▶ **Problem**
Repeat every one of the rows below verbatim, line for line.

[Items stored from a collection]
════════════════════

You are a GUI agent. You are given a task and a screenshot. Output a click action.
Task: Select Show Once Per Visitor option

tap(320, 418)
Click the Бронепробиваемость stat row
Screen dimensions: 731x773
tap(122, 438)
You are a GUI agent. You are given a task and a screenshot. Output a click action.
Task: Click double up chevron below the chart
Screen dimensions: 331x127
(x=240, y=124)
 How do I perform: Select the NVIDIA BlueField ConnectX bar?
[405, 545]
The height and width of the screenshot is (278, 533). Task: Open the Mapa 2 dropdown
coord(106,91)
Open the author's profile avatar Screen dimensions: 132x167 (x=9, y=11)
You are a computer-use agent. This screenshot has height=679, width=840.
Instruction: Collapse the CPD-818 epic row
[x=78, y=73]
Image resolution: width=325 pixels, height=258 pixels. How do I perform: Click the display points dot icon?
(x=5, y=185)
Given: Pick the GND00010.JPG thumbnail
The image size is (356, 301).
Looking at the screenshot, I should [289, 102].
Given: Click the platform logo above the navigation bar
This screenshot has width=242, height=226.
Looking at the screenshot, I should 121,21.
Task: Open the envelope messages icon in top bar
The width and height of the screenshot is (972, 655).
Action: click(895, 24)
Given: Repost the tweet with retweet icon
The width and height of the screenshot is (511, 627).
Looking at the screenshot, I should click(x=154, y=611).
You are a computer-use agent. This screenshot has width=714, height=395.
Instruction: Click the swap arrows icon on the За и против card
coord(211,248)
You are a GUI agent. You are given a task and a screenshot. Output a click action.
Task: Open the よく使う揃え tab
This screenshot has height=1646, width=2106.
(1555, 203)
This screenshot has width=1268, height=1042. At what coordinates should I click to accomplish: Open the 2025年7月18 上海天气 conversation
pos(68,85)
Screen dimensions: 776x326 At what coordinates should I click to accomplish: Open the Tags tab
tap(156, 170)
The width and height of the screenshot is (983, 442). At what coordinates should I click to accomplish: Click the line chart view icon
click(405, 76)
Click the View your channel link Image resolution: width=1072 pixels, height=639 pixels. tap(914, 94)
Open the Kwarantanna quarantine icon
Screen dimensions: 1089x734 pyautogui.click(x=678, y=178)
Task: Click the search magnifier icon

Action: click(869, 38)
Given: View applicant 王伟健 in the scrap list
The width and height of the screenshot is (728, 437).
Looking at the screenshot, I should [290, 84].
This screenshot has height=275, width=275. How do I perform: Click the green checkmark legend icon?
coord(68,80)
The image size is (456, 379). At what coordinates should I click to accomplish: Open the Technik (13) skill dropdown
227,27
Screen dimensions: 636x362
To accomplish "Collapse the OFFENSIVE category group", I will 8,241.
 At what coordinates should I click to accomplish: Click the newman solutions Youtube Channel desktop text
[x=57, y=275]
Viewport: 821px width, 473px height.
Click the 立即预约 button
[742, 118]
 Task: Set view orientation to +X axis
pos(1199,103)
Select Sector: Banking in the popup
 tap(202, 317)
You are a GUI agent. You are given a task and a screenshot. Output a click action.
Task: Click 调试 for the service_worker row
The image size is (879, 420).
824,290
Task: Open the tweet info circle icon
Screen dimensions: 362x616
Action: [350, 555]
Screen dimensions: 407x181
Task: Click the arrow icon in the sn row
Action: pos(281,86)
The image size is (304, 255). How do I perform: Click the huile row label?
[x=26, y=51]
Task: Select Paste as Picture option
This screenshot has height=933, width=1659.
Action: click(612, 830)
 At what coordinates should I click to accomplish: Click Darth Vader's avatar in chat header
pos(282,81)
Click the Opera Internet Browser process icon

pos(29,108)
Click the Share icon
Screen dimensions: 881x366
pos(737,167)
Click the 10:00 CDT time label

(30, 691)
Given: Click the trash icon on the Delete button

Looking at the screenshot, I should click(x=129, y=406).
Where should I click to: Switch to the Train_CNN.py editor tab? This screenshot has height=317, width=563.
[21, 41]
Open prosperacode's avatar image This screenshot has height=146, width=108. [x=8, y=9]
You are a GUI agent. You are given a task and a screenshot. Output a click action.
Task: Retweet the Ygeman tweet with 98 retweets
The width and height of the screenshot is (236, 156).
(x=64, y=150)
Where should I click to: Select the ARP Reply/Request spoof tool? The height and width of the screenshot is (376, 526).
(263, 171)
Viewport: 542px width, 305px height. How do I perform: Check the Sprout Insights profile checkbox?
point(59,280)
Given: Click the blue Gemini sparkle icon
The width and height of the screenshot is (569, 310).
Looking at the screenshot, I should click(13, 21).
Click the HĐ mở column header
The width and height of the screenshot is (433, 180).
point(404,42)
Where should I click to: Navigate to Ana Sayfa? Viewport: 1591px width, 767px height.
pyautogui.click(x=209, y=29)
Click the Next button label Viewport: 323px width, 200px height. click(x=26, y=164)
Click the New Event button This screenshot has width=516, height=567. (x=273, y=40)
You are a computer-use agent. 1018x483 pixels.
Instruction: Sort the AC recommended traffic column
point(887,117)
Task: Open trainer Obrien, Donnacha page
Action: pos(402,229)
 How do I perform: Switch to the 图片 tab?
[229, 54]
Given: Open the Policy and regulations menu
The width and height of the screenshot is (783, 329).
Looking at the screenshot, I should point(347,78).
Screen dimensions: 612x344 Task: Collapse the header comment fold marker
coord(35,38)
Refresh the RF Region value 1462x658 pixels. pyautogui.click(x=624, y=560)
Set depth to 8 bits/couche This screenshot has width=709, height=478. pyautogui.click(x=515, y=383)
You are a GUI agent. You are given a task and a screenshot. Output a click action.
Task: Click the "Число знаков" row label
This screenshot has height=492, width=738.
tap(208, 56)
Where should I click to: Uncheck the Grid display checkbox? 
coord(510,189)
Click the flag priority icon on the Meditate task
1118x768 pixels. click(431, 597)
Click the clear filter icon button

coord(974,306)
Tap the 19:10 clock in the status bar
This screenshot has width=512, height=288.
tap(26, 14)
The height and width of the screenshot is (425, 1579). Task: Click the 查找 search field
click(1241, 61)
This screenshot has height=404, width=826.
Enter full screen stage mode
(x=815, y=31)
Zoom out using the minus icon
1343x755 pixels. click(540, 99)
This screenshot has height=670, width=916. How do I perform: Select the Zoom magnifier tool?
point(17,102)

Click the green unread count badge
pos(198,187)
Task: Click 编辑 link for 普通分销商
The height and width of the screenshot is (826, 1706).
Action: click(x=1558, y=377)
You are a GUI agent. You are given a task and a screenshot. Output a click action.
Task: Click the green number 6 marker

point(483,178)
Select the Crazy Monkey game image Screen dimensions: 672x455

════════════════════

▶ **Result for this task**
You are a GUI agent. You are given a task and a screenshot. Output a click action.
Task: Select Show Once Per Visitor option

tap(320, 418)
Click the Бронепробиваемость stat row
Screen dimensions: 731x773
tap(122, 438)
You are a GUI agent. You are given a task and a screenshot. Output a click action.
Task: Click double up chevron below the chart
Screen dimensions: 331x127
(x=240, y=124)
 How do I perform: Select the NVIDIA BlueField ConnectX bar?
[405, 545]
The height and width of the screenshot is (278, 533). Task: Open the Mapa 2 dropdown
coord(106,91)
Open the author's profile avatar Screen dimensions: 132x167 (x=9, y=11)
You are a computer-use agent. This screenshot has height=679, width=840.
Instruction: Collapse the CPD-818 epic row
[x=78, y=73]
Image resolution: width=325 pixels, height=258 pixels. How do I perform: Click the display points dot icon?
(x=5, y=185)
Given: Pick the GND00010.JPG thumbnail
The image size is (356, 301).
Looking at the screenshot, I should [289, 102].
Given: Click the platform logo above the navigation bar
This screenshot has width=242, height=226.
Looking at the screenshot, I should 121,21.
Task: Open the envelope messages icon in top bar
The width and height of the screenshot is (972, 655).
Action: click(895, 24)
Given: Repost the tweet with retweet icon
The width and height of the screenshot is (511, 627).
Looking at the screenshot, I should click(x=154, y=611).
You are a computer-use agent. This screenshot has width=714, height=395.
Instruction: Click the swap arrows icon on the За и против card
coord(211,248)
You are a GUI agent. You are given a task and a screenshot. Output a click action.
Task: Open the よく使う揃え tab
This screenshot has height=1646, width=2106.
(1555, 203)
This screenshot has width=1268, height=1042. At what coordinates should I click to accomplish: Open the 2025年7月18 上海天气 conversation
pos(68,85)
Screen dimensions: 776x326 At what coordinates should I click to accomplish: Open the Tags tab
tap(156, 170)
The width and height of the screenshot is (983, 442). At what coordinates should I click to accomplish: Click the line chart view icon
click(405, 76)
Click the View your channel link Image resolution: width=1072 pixels, height=639 pixels. tap(914, 94)
Open the Kwarantanna quarantine icon
Screen dimensions: 1089x734 pyautogui.click(x=678, y=178)
Task: Click the search magnifier icon

Action: click(869, 38)
Given: View applicant 王伟健 in the scrap list
The width and height of the screenshot is (728, 437).
Looking at the screenshot, I should [290, 84].
This screenshot has height=275, width=275. How do I perform: Click the green checkmark legend icon?
coord(68,80)
The image size is (456, 379). At what coordinates should I click to accomplish: Open the Technik (13) skill dropdown
227,27
Screen dimensions: 636x362
To accomplish "Collapse the OFFENSIVE category group", I will 8,241.
 At what coordinates should I click to accomplish: Click the newman solutions Youtube Channel desktop text
[x=57, y=275]
Viewport: 821px width, 473px height.
Click the 立即预约 button
[742, 118]
 Task: Set view orientation to +X axis
pos(1199,103)
Select Sector: Banking in the popup
 tap(202, 317)
You are a GUI agent. You are given a task and a screenshot. Output a click action.
Task: Click 调试 for the service_worker row
The image size is (879, 420).
824,290
Task: Open the tweet info circle icon
Screen dimensions: 362x616
Action: [350, 555]
Screen dimensions: 407x181
Task: Click the arrow icon in the sn row
Action: pos(281,86)
The image size is (304, 255). How do I perform: Click the huile row label?
[x=26, y=51]
Task: Select Paste as Picture option
This screenshot has height=933, width=1659.
Action: click(612, 830)
 At what coordinates should I click to accomplish: Click Darth Vader's avatar in chat header
pos(282,81)
Click the Opera Internet Browser process icon

pos(29,108)
Click the Share icon
Screen dimensions: 881x366
pos(737,167)
Click the 10:00 CDT time label

(30, 691)
Given: Click the trash icon on the Delete button

Looking at the screenshot, I should click(x=129, y=406).
Where should I click to: Switch to the Train_CNN.py editor tab? This screenshot has height=317, width=563.
[21, 41]
Open prosperacode's avatar image This screenshot has height=146, width=108. [x=8, y=9]
You are a GUI agent. You are given a task and a screenshot. Output a click action.
Task: Retweet the Ygeman tweet with 98 retweets
The width and height of the screenshot is (236, 156).
(x=64, y=150)
Where should I click to: Select the ARP Reply/Request spoof tool? The height and width of the screenshot is (376, 526).
(263, 171)
Viewport: 542px width, 305px height. How do I perform: Check the Sprout Insights profile checkbox?
point(59,280)
Given: Click the blue Gemini sparkle icon
The width and height of the screenshot is (569, 310).
Looking at the screenshot, I should click(13, 21).
Click the HĐ mở column header
The width and height of the screenshot is (433, 180).
point(404,42)
Where should I click to: Navigate to Ana Sayfa? Viewport: 1591px width, 767px height.
pyautogui.click(x=209, y=29)
Click the Next button label Viewport: 323px width, 200px height. click(x=26, y=164)
Click the New Event button This screenshot has width=516, height=567. (x=273, y=40)
You are a computer-use agent. 1018x483 pixels.
Instruction: Sort the AC recommended traffic column
point(887,117)
Task: Open trainer Obrien, Donnacha page
Action: pos(402,229)
 How do I perform: Switch to the 图片 tab?
[229, 54]
Given: Open the Policy and regulations menu
The width and height of the screenshot is (783, 329).
Looking at the screenshot, I should point(347,78).
Screen dimensions: 612x344 Task: Collapse the header comment fold marker
coord(35,38)
Refresh the RF Region value 1462x658 pixels. pyautogui.click(x=624, y=560)
Set depth to 8 bits/couche This screenshot has width=709, height=478. pyautogui.click(x=515, y=383)
You are a GUI agent. You are given a task and a screenshot. Output a click action.
Task: Click the "Число знаков" row label
This screenshot has height=492, width=738.
tap(208, 56)
Where should I click to: Uncheck the Grid display checkbox? 
coord(510,189)
Click the flag priority icon on the Meditate task
1118x768 pixels. click(431, 597)
Click the clear filter icon button

coord(974,306)
Tap the 19:10 clock in the status bar
This screenshot has width=512, height=288.
tap(26, 14)
The height and width of the screenshot is (425, 1579). Task: Click the 查找 search field
click(1241, 61)
This screenshot has height=404, width=826.
Enter full screen stage mode
(x=815, y=31)
Zoom out using the minus icon
1343x755 pixels. click(540, 99)
This screenshot has height=670, width=916. How do I perform: Select the Zoom magnifier tool?
point(17,102)

Click the green unread count badge
pos(198,187)
Task: Click 编辑 link for 普通分销商
The height and width of the screenshot is (826, 1706).
Action: click(x=1558, y=377)
You are a GUI agent. You are given a task and a screenshot. Output a click action.
Task: Click the green number 6 marker

point(483,178)
Select the Crazy Monkey game image Screen dimensions: 672x455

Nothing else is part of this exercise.